Records for locating described items
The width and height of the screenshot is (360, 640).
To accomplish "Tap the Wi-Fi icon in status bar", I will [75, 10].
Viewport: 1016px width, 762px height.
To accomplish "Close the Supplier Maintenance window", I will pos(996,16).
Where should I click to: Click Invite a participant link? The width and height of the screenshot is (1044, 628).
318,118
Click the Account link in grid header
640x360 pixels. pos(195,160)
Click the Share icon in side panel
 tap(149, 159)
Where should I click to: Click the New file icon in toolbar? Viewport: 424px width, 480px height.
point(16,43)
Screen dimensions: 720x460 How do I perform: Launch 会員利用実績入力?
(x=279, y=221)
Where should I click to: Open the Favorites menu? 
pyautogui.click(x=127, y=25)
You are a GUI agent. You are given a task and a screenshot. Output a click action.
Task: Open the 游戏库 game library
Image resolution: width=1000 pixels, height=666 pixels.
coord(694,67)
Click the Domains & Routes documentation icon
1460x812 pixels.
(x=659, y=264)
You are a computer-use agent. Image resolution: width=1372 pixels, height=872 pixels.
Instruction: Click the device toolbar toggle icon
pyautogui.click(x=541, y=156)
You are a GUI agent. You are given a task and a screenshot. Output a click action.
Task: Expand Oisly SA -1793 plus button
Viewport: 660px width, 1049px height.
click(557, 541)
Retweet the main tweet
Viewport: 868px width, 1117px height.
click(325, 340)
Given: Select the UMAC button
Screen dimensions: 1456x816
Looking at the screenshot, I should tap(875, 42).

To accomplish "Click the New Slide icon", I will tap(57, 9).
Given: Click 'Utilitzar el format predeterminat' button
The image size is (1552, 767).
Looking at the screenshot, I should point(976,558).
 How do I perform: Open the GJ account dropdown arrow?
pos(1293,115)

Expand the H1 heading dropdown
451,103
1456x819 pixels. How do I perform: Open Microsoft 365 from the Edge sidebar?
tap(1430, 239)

Exercise prompt:
Copy out the listing word for word, from its first line up to and including the line that contains "tap(149, 159)".

Response to the task:
The width and height of the screenshot is (360, 640).
To accomplish "Tap the Wi-Fi icon in status bar", I will [75, 10].
Viewport: 1016px width, 762px height.
To accomplish "Close the Supplier Maintenance window", I will pos(996,16).
Where should I click to: Click Invite a participant link? The width and height of the screenshot is (1044, 628).
318,118
Click the Account link in grid header
640x360 pixels. pos(195,160)
Click the Share icon in side panel
 tap(149, 159)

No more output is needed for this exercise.